*SHORT PROBLEM:*
Reproduce every one of the entries below, swapping each occurrence of "Identify the location of" for "Find the position of" and leaving everything else as it is.

┌──

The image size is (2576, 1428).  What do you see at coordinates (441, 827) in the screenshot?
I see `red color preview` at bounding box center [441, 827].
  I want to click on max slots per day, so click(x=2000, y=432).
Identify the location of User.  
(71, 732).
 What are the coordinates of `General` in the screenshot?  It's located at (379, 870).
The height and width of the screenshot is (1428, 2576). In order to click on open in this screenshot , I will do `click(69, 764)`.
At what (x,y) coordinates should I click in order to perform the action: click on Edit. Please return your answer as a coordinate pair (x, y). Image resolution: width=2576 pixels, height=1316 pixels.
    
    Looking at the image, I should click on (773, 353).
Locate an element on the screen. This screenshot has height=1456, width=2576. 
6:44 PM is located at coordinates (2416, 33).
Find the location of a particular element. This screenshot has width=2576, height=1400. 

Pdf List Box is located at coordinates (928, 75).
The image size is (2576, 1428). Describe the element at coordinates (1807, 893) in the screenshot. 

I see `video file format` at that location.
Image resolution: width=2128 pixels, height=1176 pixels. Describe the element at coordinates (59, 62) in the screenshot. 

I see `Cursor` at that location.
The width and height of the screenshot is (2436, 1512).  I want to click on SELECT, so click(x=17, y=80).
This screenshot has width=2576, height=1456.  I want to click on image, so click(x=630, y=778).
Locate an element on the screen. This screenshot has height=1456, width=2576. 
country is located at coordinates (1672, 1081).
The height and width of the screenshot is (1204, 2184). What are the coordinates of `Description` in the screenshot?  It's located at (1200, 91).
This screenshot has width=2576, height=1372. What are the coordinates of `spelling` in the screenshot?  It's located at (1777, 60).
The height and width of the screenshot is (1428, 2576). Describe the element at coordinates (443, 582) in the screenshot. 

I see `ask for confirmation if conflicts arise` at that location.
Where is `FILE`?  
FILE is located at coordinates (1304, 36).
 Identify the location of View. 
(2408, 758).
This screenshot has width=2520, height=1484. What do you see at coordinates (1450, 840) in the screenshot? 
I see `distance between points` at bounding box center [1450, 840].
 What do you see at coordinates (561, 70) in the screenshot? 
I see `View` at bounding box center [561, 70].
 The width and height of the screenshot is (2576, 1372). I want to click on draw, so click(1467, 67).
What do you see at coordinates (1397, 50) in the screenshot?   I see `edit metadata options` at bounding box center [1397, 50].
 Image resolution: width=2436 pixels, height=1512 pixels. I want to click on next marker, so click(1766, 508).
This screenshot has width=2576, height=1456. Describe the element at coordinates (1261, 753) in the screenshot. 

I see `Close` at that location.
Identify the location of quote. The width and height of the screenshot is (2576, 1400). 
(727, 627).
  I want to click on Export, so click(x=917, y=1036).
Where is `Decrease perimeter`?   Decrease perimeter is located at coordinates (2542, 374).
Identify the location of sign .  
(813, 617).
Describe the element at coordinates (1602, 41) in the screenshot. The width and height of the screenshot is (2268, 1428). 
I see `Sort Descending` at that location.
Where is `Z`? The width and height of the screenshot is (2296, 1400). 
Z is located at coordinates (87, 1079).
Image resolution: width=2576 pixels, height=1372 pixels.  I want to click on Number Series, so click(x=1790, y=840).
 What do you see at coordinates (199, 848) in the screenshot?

└──

*WRITTEN RESPONSE:*
The image size is (2576, 1428).  What do you see at coordinates (441, 827) in the screenshot?
I see `red color preview` at bounding box center [441, 827].
  I want to click on max slots per day, so click(x=2000, y=432).
Find the position of User.  
(71, 732).
 What are the coordinates of `General` in the screenshot?  It's located at (379, 870).
The height and width of the screenshot is (1428, 2576). In order to click on open in this screenshot , I will do `click(69, 764)`.
At what (x,y) coordinates should I click in order to perform the action: click on Edit. Please return your answer as a coordinate pair (x, y). Image resolution: width=2576 pixels, height=1316 pixels.
    
    Looking at the image, I should click on (773, 353).
Locate an element on the screen. This screenshot has height=1456, width=2576. 
6:44 PM is located at coordinates (2416, 33).
Find the location of a particular element. This screenshot has width=2576, height=1400. 

Pdf List Box is located at coordinates (928, 75).
The image size is (2576, 1428). Describe the element at coordinates (1807, 893) in the screenshot. 

I see `video file format` at that location.
Image resolution: width=2128 pixels, height=1176 pixels. Describe the element at coordinates (59, 62) in the screenshot. 

I see `Cursor` at that location.
The width and height of the screenshot is (2436, 1512).  I want to click on SELECT, so click(x=17, y=80).
This screenshot has width=2576, height=1456.  I want to click on image, so click(x=630, y=778).
Locate an element on the screen. This screenshot has height=1456, width=2576. 
country is located at coordinates (1672, 1081).
The height and width of the screenshot is (1204, 2184). What are the coordinates of `Description` in the screenshot?  It's located at (1200, 91).
This screenshot has width=2576, height=1372. What are the coordinates of `spelling` in the screenshot?  It's located at (1777, 60).
The height and width of the screenshot is (1428, 2576). Describe the element at coordinates (443, 582) in the screenshot. 

I see `ask for confirmation if conflicts arise` at that location.
Where is `FILE`?  
FILE is located at coordinates (1304, 36).
 Find the position of View. 
(2408, 758).
This screenshot has width=2520, height=1484. What do you see at coordinates (1450, 840) in the screenshot? 
I see `distance between points` at bounding box center [1450, 840].
 What do you see at coordinates (561, 70) in the screenshot? 
I see `View` at bounding box center [561, 70].
 The width and height of the screenshot is (2576, 1372). I want to click on draw, so click(1467, 67).
What do you see at coordinates (1397, 50) in the screenshot?   I see `edit metadata options` at bounding box center [1397, 50].
 Image resolution: width=2436 pixels, height=1512 pixels. I want to click on next marker, so click(1766, 508).
This screenshot has width=2576, height=1456. Describe the element at coordinates (1261, 753) in the screenshot. 

I see `Close` at that location.
Find the position of quote. The width and height of the screenshot is (2576, 1400). 
(727, 627).
  I want to click on Export, so click(x=917, y=1036).
Where is `Decrease perimeter`?   Decrease perimeter is located at coordinates (2542, 374).
Find the position of sign .  
(813, 617).
Describe the element at coordinates (1602, 41) in the screenshot. The width and height of the screenshot is (2268, 1428). 
I see `Sort Descending` at that location.
Where is `Z`? The width and height of the screenshot is (2296, 1400). 
Z is located at coordinates (87, 1079).
Image resolution: width=2576 pixels, height=1372 pixels.  I want to click on Number Series, so click(x=1790, y=840).
 What do you see at coordinates (199, 848) in the screenshot?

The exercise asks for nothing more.